EXERCISE INSTRUCTIONS: The entries below are to be retyped exactly. Preserve every word.

§

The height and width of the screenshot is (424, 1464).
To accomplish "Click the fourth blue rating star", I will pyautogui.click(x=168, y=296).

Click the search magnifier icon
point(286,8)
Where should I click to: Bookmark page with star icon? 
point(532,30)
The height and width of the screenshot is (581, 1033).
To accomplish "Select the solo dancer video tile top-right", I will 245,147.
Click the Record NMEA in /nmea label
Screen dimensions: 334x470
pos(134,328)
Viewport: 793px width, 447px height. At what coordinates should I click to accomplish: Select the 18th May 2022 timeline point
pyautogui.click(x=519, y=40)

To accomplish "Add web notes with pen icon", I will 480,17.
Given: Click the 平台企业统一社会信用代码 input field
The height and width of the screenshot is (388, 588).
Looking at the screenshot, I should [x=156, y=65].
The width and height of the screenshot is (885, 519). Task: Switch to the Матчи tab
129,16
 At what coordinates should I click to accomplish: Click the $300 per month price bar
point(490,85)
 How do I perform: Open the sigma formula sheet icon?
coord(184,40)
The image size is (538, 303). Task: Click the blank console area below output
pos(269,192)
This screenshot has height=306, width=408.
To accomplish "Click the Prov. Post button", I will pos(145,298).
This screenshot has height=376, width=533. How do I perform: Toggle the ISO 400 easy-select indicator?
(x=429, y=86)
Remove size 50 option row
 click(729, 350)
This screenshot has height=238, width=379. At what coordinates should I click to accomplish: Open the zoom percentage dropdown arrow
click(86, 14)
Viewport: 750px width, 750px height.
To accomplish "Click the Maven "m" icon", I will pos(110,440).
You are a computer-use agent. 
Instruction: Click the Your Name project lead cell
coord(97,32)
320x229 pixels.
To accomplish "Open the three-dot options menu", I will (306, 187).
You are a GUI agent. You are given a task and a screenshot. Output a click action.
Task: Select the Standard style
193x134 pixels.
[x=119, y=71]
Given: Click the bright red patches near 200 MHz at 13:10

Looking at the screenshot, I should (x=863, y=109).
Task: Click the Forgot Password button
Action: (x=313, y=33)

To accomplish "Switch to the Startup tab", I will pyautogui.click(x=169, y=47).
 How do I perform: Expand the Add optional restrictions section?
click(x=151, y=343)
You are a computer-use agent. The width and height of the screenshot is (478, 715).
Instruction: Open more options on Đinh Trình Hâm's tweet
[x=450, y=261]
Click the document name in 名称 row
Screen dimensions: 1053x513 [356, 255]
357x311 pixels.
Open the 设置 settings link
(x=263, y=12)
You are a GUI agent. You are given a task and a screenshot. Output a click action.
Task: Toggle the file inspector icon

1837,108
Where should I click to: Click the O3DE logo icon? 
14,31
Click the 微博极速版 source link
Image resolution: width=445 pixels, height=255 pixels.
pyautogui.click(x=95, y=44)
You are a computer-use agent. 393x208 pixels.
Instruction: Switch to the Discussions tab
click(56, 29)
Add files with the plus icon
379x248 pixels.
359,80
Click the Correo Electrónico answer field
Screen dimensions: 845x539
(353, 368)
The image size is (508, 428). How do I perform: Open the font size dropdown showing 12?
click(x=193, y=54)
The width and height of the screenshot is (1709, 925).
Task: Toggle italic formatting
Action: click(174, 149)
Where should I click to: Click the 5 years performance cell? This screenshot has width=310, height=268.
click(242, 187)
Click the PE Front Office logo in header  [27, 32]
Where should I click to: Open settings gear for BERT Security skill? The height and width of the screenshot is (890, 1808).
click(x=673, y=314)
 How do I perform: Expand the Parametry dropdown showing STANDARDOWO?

§

EXERCISE RESPONSE:
The height and width of the screenshot is (424, 1464).
To accomplish "Click the fourth blue rating star", I will pyautogui.click(x=168, y=296).

Click the search magnifier icon
point(286,8)
Where should I click to: Bookmark page with star icon? 
point(532,30)
The height and width of the screenshot is (581, 1033).
To accomplish "Select the solo dancer video tile top-right", I will 245,147.
Click the Record NMEA in /nmea label
Screen dimensions: 334x470
pos(134,328)
Viewport: 793px width, 447px height. At what coordinates should I click to accomplish: Select the 18th May 2022 timeline point
pyautogui.click(x=519, y=40)

To accomplish "Add web notes with pen icon", I will 480,17.
Given: Click the 平台企业统一社会信用代码 input field
The height and width of the screenshot is (388, 588).
Looking at the screenshot, I should [x=156, y=65].
The width and height of the screenshot is (885, 519). Task: Switch to the Матчи tab
129,16
 At what coordinates should I click to accomplish: Click the $300 per month price bar
point(490,85)
 How do I perform: Open the sigma formula sheet icon?
coord(184,40)
The image size is (538, 303). Task: Click the blank console area below output
pos(269,192)
This screenshot has height=306, width=408.
To accomplish "Click the Prov. Post button", I will pos(145,298).
This screenshot has height=376, width=533. How do I perform: Toggle the ISO 400 easy-select indicator?
(x=429, y=86)
Remove size 50 option row
 click(729, 350)
This screenshot has height=238, width=379. At what coordinates should I click to accomplish: Open the zoom percentage dropdown arrow
click(86, 14)
Viewport: 750px width, 750px height.
To accomplish "Click the Maven "m" icon", I will pos(110,440).
You are a computer-use agent. 
Instruction: Click the Your Name project lead cell
coord(97,32)
320x229 pixels.
To accomplish "Open the three-dot options menu", I will (306, 187).
You are a GUI agent. You are given a task and a screenshot. Output a click action.
Task: Select the Standard style
193x134 pixels.
[x=119, y=71]
Given: Click the bright red patches near 200 MHz at 13:10

Looking at the screenshot, I should (x=863, y=109).
Task: Click the Forgot Password button
Action: (x=313, y=33)

To accomplish "Switch to the Startup tab", I will pyautogui.click(x=169, y=47).
 How do I perform: Expand the Add optional restrictions section?
click(x=151, y=343)
You are a computer-use agent. The width and height of the screenshot is (478, 715).
Instruction: Open more options on Đinh Trình Hâm's tweet
[x=450, y=261]
Click the document name in 名称 row
Screen dimensions: 1053x513 [356, 255]
357x311 pixels.
Open the 设置 settings link
(x=263, y=12)
You are a GUI agent. You are given a task and a screenshot. Output a click action.
Task: Toggle the file inspector icon

1837,108
Where should I click to: Click the O3DE logo icon? 
14,31
Click the 微博极速版 source link
Image resolution: width=445 pixels, height=255 pixels.
pyautogui.click(x=95, y=44)
You are a computer-use agent. 393x208 pixels.
Instruction: Switch to the Discussions tab
click(56, 29)
Add files with the plus icon
379x248 pixels.
359,80
Click the Correo Electrónico answer field
Screen dimensions: 845x539
(353, 368)
The image size is (508, 428). How do I perform: Open the font size dropdown showing 12?
click(x=193, y=54)
The width and height of the screenshot is (1709, 925).
Task: Toggle italic formatting
Action: click(174, 149)
Where should I click to: Click the 5 years performance cell? This screenshot has width=310, height=268.
click(242, 187)
Click the PE Front Office logo in header  [27, 32]
Where should I click to: Open settings gear for BERT Security skill? The height and width of the screenshot is (890, 1808).
click(x=673, y=314)
 How do I perform: Expand the Parametry dropdown showing STANDARDOWO?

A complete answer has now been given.